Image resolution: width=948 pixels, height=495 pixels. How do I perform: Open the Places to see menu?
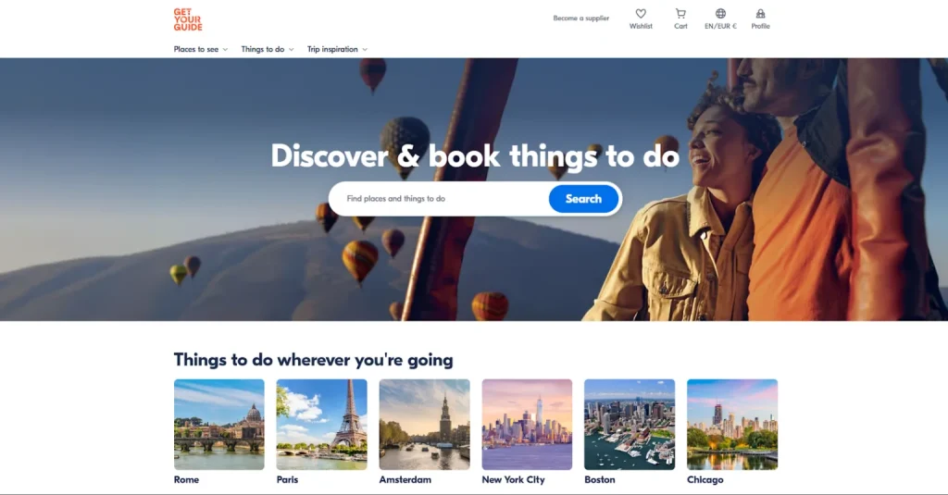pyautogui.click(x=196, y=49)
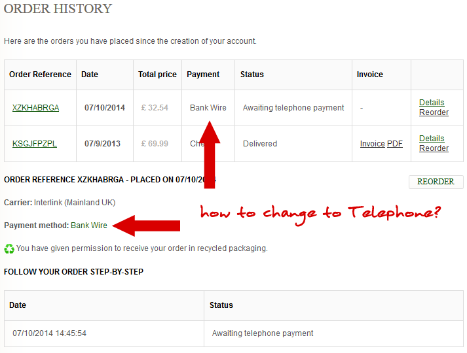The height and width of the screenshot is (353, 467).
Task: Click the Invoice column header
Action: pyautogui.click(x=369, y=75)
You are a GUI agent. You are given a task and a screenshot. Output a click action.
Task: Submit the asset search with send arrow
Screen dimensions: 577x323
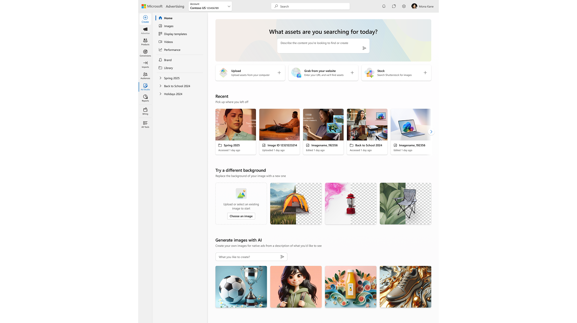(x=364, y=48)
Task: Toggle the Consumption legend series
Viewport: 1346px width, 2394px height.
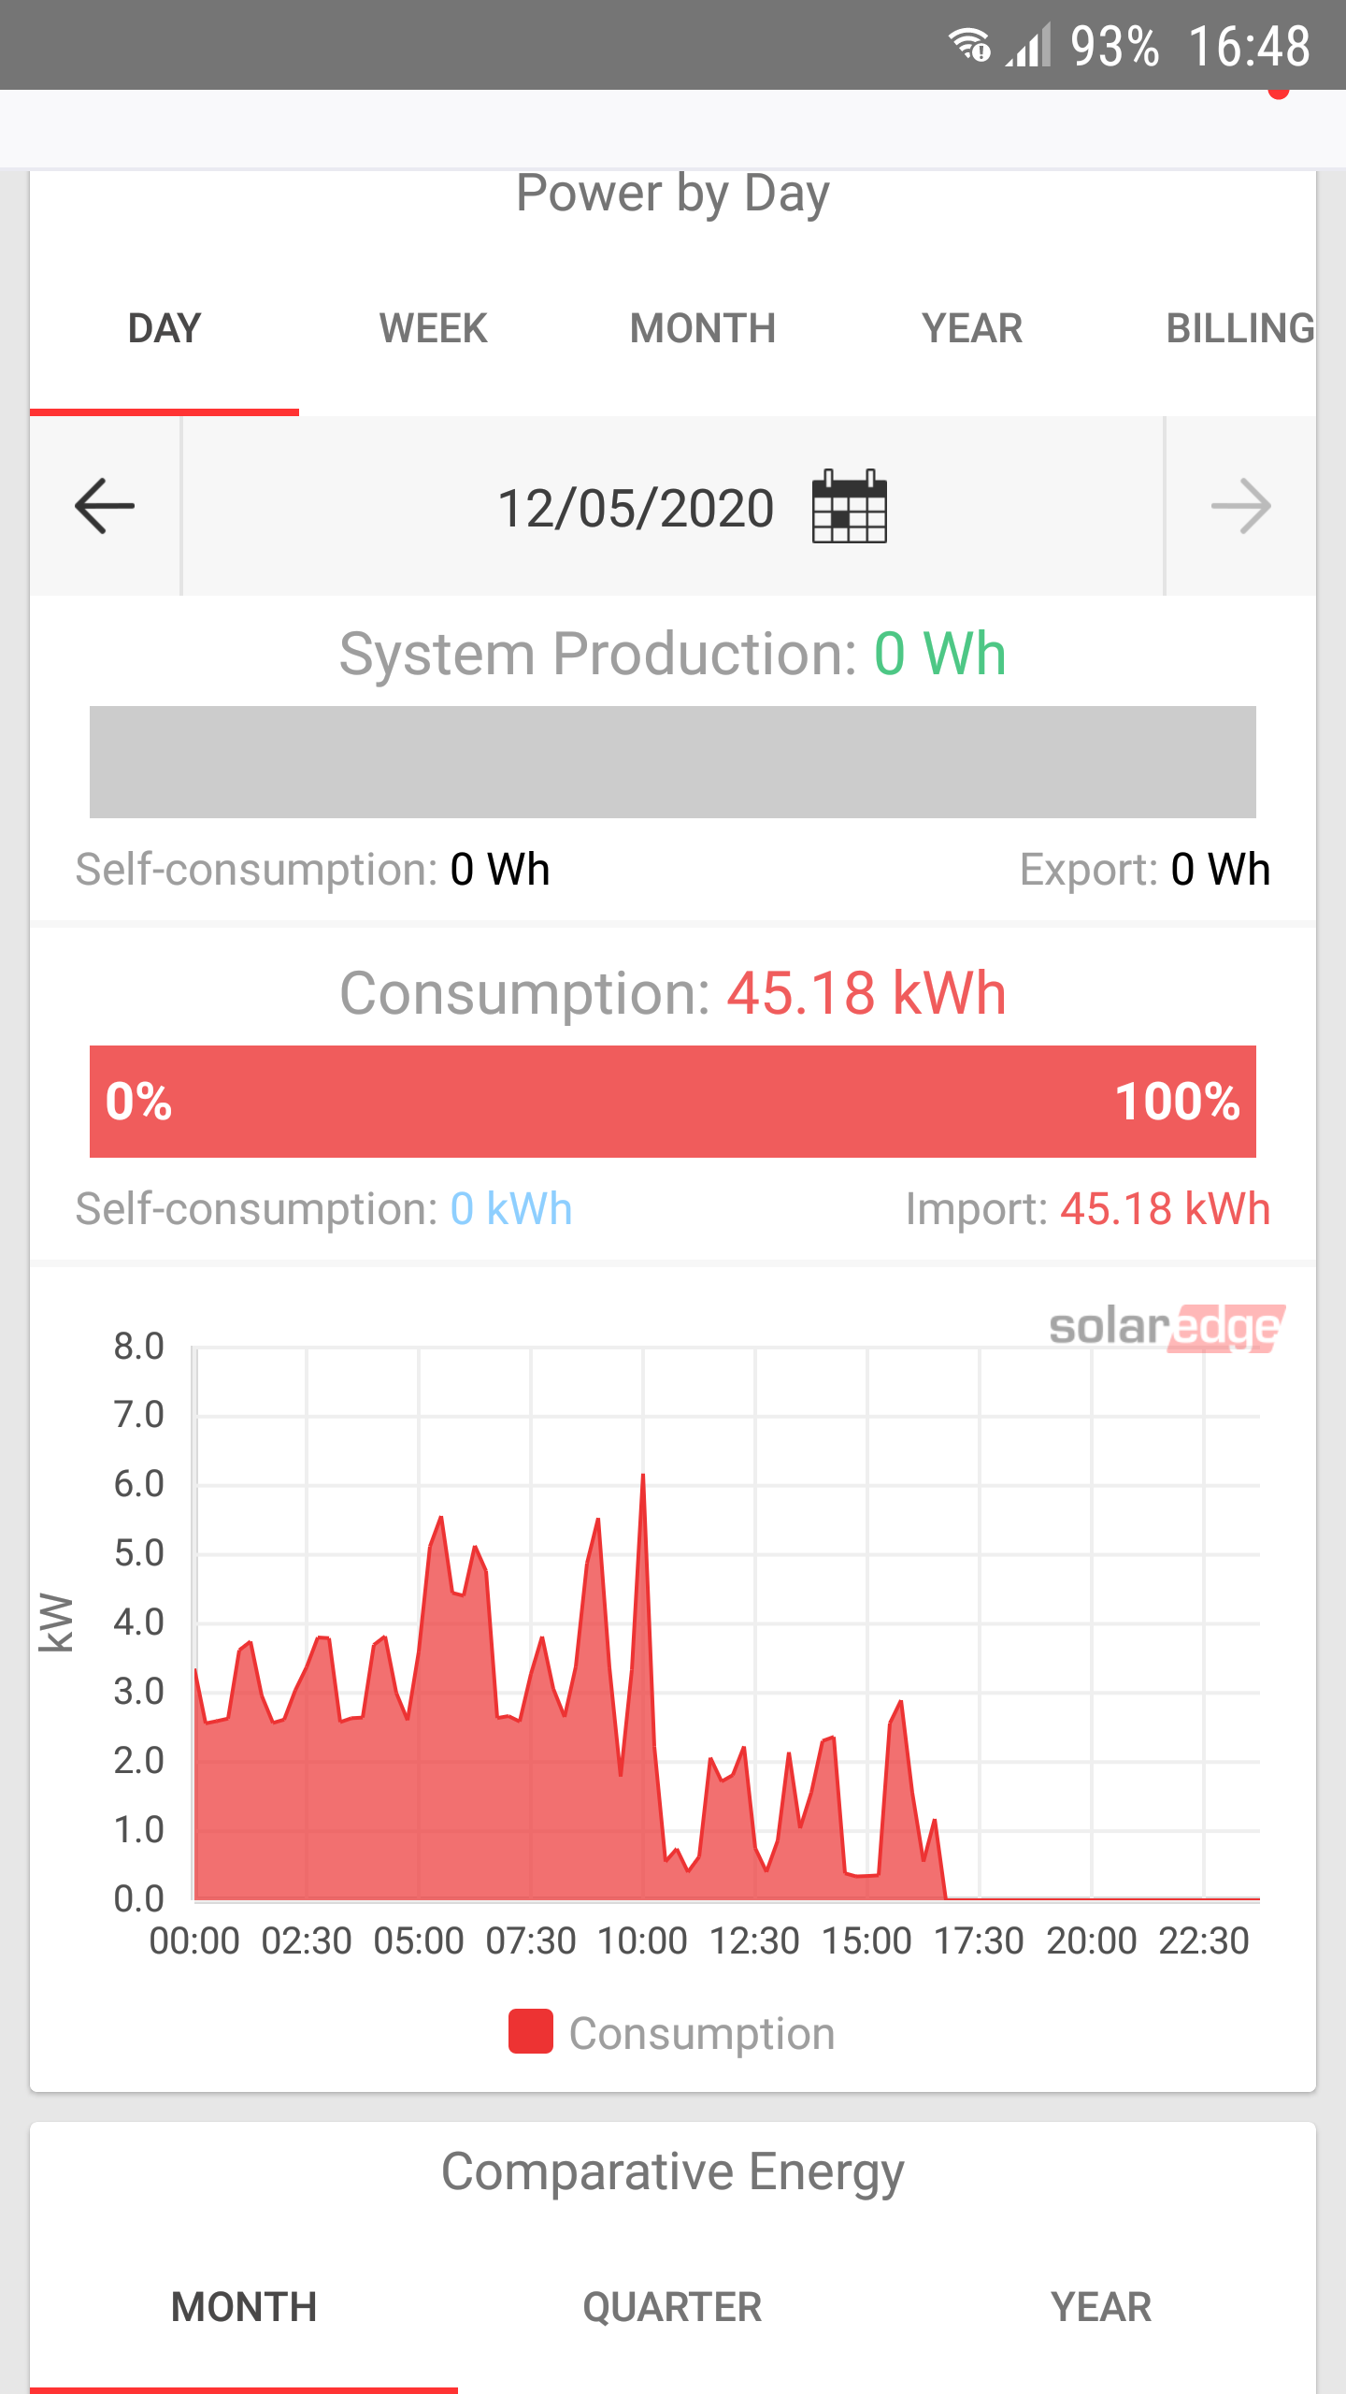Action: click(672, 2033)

---

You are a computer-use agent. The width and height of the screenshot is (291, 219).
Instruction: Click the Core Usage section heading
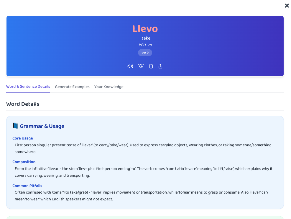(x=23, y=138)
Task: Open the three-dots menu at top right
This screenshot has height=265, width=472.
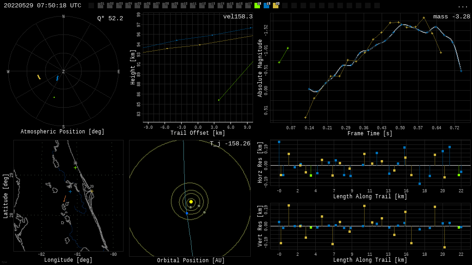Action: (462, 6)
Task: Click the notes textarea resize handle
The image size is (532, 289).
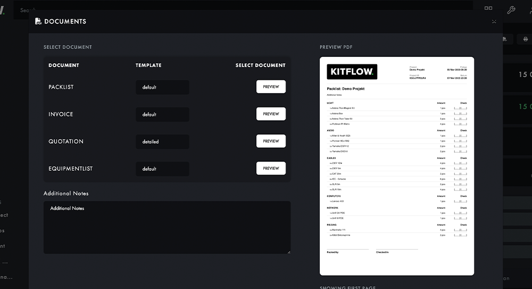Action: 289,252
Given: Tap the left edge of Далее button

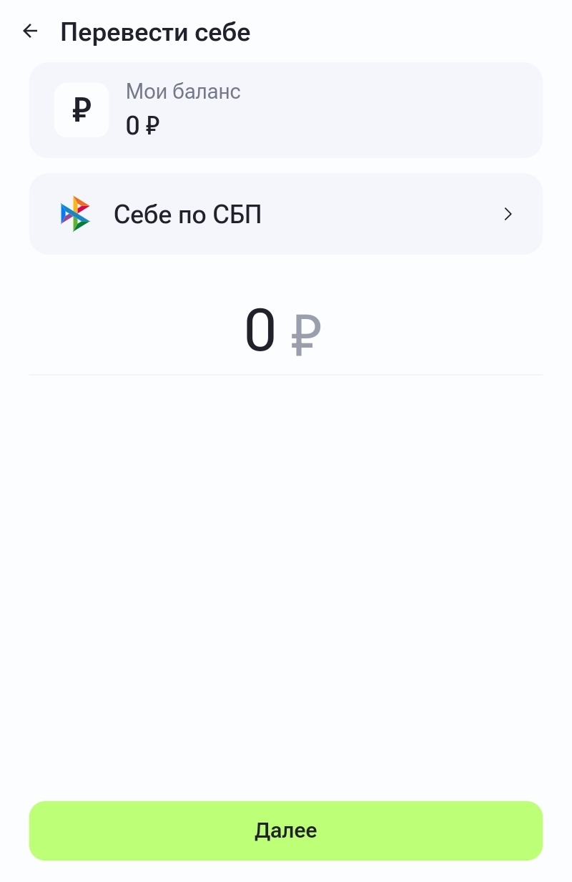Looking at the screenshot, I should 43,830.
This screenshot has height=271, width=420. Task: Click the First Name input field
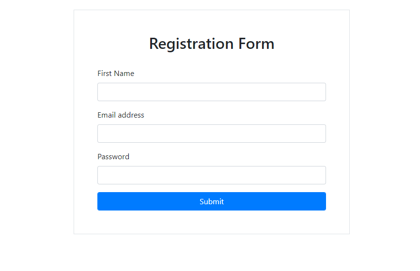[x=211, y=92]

* * *

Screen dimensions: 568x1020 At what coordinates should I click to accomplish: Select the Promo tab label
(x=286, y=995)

▶ **Activity**: Go through the data and return each line where the word "agent" appears.

▶ **Result of the task**:
You are a GUI agent. You are given a task and a screenshot. Output a click action.
You are a computer-use agent. The width and height of the screenshot is (291, 219).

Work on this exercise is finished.